This notebook illustrates the use of Feathr Feature Store to create one of the use case for Customer 360. This usecase predicts Sales amount by the Discount offered. It includes following steps:
The feature flow is as follows:
First step is to provision required cloud resources if you want to use Feathr. Feathr provides a python based client to interact with cloud resources.
Please follow the steps here to provision required cloud resources. Due to the complexity of the possible cloud environment, it is almost impossible to create a script that works for all the use cases. Because of this, azure_resource_provision.sh is a full end to end command line to create all the required resources, and you can tailor the script as needed, while the companion documentation can be used as a complete guide for using that shell script.
And the architecture is as below:
key = "blobstorekey"
acnt = "studiofeathrazuredevsto"
container = "studio-feathrazure-dev-fs"
mntpnt = "/mnt/studio-feathrazure-dev-fs"
def mountStorageContainer(storageAccount, storageAccountKey, storageContainer, blobMountPoint):
try:
print("Mounting {0} to {1}:".format(storageContainer, blobMountPoint))
dbutils.fs.unmount(blobMountPoint)
except Exception as e:
print("....Container is not mounted; Attempting mounting now..")
mountStatus = dbutils.fs.mount(source = "wasbs://{0}@{1}.blob.core.windows.net/".format(storageContainer, storageAccount),
mount_point = blobMountPoint,
extra_configs = {"fs.azure.account.key.{0}.blob.core.windows.net".format(storageAccount): storageAccountKey})
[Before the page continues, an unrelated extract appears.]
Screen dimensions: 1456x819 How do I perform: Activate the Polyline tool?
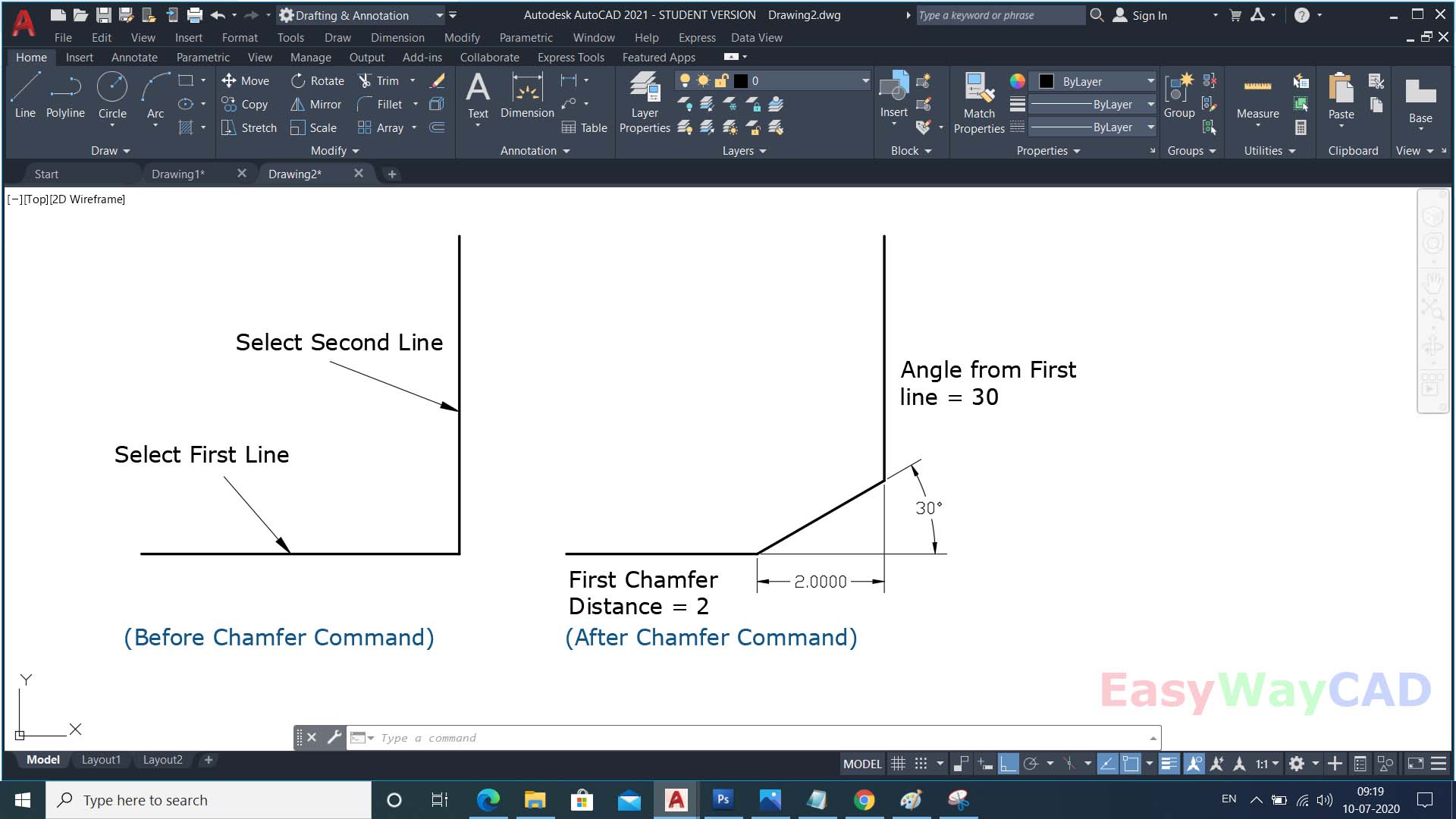[x=65, y=91]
print("....Status of mount is: " + str(mountStatus))
print()
mountStorageContainer(acnt,key,container,mntpnt)
df = spark.read.format("csv").option("header", "true").load("/mnt/studio-feathrazure-dev-fs/data/customer360.csv")
display(df)
Install Feathr using pip:
%pip install --force-reinstall git+https://github.com/feathr-ai/feathr.git@registry_fix#subdirectory=feathr_project pandavro scikit-learn
In the first step (Provision cloud resources), you should have provisioned all the required cloud resources. If you use Feathr CLI to create a workspace, you should have a folder with a file called feathr_config.yaml
in it with all the required configurations. Otherwise, update the configuration below.
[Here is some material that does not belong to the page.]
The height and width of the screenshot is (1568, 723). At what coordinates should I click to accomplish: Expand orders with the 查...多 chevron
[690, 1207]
The code below will write this configuration string to a temporary location and load it to Feathr. Please still refer to feathr_config.yaml and use that as the source of truth. It should also have more explanations on the meaning of each variable.
import tempfile
yaml_config = """
api_version: 1
project_config:
project_name: 'customer360'
required_environment_variables:
- 'REDIS_PASSWORD'
- 'ADLS_ACCOUNT'
- 'ADLS_KEY'
- 'BLOB_ACCOUNT'
- 'BLOB_KEY'
- 'DATABRICKS_WORKSPACE_TOKEN_VALUE '
offline_store:
adls:
adls_enabled: true
wasb:
wasb_enabled: true
s3:
s3_enabled: false
s3_endpoint: 's3.amazonaws.com'
jdbc:
jdbc_enabled: false
jdbc_database: ''
jdbc_table: ''
snowflake:
snowflake_enabled: false
url: "<replace_with_your_snowflake_account>.snowflakecomputing.com"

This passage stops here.